WORK INSTRUCTION 1 → List every person whom the article on Supreme Court vacancies names with both a first name and a surname.
WORK INSTRUCTION 2 → Transcribe the part of the article on Supreme Court vacancies from "For Bush, the" to "final, Reuters reports.".

Bush: fill Supreme Court vacancies promptly

George W. Bush on Sunday called late Supreme Court Chief Justice William Rehnquist "a man of character and dedication" and pledged to move quickly to nominate a successor. "There are now two vacancies on the Supreme Court and it will serve the best interests of the nation to fill those vacancies promptly," Bush said. "I will choose in a timely manner a highly qualified nominee."

Rehnquist's death on Saturday from thyroid cancer leaves a rare two openings on the high court and gives Bush the chance to move it to the right for decades to come. Bush's choice, which must be confirmed by the U.S. Senate, will be subject to intense political scrutiny given the enormous power the court wields at the top of the judicial branch of the U.S. government.

Rehnquist died a month before the court was to open its new session, and only days before the U.S. Senate was to open hearings on appeals court Judge John Roberts, whom Bush chose in July to replace retiring Justice Sandra Day O'Connor. Bush hailed the career of the conservative justice who pushed the closely divided nine-member court to the right in his more than 30 years on the bench.

"I was honored and I was deeply touched when he came to the Capitol for the swearing-in last January," Bush said of the ailing chief justice's appearance at his second inauguration. "He was a man of character and dedication. His departure represents a great loss for the court and for our country."

For Bush, the second opening is a welcome if not unexpected opportunity to reshape the court, which has not had two openings since 1971. Rehnquist had been battling cancer for more than a year and the White House had been preparing to name his replacement before O'Connor's surprise announcement she was stepping down. Rehnquist carved out a record as one of the most conservative jurists in U.S. history on the court closely divided on such contentious issues as abortion, the death penalty and separation of church and state. The Supreme Court's decisions on constitutional issues are final, Reuters reports.

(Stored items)
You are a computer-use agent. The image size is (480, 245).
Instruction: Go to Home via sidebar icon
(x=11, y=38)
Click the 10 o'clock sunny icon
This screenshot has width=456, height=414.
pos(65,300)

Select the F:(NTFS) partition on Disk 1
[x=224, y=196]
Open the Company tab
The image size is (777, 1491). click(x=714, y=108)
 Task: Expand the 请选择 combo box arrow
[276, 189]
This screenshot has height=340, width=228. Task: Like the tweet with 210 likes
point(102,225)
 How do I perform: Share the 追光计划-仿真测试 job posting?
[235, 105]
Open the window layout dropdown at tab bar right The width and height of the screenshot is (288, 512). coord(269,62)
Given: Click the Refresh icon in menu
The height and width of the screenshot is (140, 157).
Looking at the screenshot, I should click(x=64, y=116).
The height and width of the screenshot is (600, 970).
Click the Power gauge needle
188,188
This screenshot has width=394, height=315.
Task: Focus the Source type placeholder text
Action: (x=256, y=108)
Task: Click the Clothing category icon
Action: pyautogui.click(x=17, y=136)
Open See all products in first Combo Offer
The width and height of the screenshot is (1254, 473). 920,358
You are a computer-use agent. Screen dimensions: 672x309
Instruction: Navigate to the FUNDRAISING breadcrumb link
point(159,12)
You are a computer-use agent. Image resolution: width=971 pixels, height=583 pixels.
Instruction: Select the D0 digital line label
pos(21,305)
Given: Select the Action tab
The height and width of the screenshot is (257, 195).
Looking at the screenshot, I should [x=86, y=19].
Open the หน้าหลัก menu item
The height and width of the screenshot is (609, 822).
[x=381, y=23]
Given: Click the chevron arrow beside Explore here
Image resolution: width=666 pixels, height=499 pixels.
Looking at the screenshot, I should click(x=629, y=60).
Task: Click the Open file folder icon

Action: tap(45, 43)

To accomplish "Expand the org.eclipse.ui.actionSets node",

RESULT 1 → George W. Bush, William Rehnquist, John Roberts, Sandra Day O'Connor

RESULT 2 →
For Bush, the second opening is a welcome if not unexpected opportunity to reshape the court, which has not had two openings since 1971. Rehnquist had been battling cancer for more than a year and the White House had been preparing to name his replacement before O'Connor's surprise announcement she was stepping down. Rehnquist carved out a record as one of the most conservative jurists in U.S. history on the court closely divided on such contentious issues as abortion, the death penalty and separation of church and state. The Supreme Court's decisions on constitutional issues are final, Reuters reports.